A comunicação através das redes de acasalamento, das relações sociais, entre estes grupos de muito baixa densidade, era muito intensa. Tinham de manter relações a longa distância para que uma jovem ou um jovem em idade nubente tivesse a certeza de encontrar parceiro ou parceira. Ou seja, havia que encontrar humanos para além das 20 ou 25 pessoas que viviam nos 50km em torno da área onde habitavam. Isso explica aspetos comuns da cultura material e o facto de, apesar do isolamento relativo, as populações terem evoluído em paralelo, cada uma com a sua forma de organizar a subsistência. No fundo é uma necessidade de sobrevivência.

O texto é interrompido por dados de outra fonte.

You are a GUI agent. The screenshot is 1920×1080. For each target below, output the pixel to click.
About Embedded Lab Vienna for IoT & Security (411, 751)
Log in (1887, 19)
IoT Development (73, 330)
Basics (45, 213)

Estima-se que a população no território que hoje é Portugal seria de 13 500 indivíduos há perto de 30 000 anos. Confirma?
Há uma estimativa algures entre os 10 000, mais milhares, menos milhares. Uma população que ascenderia a perto dos 90 000 indivíduos na Península Ibérica. A capacidade de carga num território mais a sul, com mais plantas, mais animais e, logo, mais alimento para os humanos, permitia populações mais densas. A diferença pode ser de 10 a 20 vezes mais densidade de gente na Península Ibérica do que, por exemplo, no sul da Polónia ou nas planícies da Ucrânia.

Olhando para o clima e para a paisagem, que recursos alimentares estariam disponíveis?
Temos por vezes alguma dificuldade em aceder a essa informação, a da subsistência, porque as plantas não fossilizam, à exceção da matéria vegetal em condições excecionais ou quando está carbonizada. Por vezes consegue-se encontrar vestígios através de análises a resíduos conservados no tártaro dos dentes ou nos utensílios de sílex e, daí, extrair restos da assinatura química dos amidos, por exemplo. Sabemos seguramente que aqueles humanos consumiam bagas, pinhão, nozes, tubérculos. Há cerca de 20 000 anos, nas margens do lago Tiberíades [Mar da Galileia], escavaram-se vestígios carbonizados de milhares de restos de trigo e cevada selvagens, o que dá ideia de que esses recursos, quando disponíveis no Paleolítico, eram explorados. Mais seguro, é a analise dos restos de animais com esqueleto, que fossilizam. O que vemos aí? No caso português, a subsistência era à base da carne de veado, entre outros cervídeos, alguns dos quais já extintos, mas que há meio milhão de anos existiam, como o Haploidoceros mediterraneus, uma espécie de veado com hastes muito compridas e em forma de foice, o cavalo e o auroque, o antepassado selvagem do boi. Depois, encontramos os pequenos animais, como as aves, o coelho, a tartaruga terrestre. À beira-mar, encontramos os moluscos, os peixes, a foca. Era um mar mais frio e muito produtivo.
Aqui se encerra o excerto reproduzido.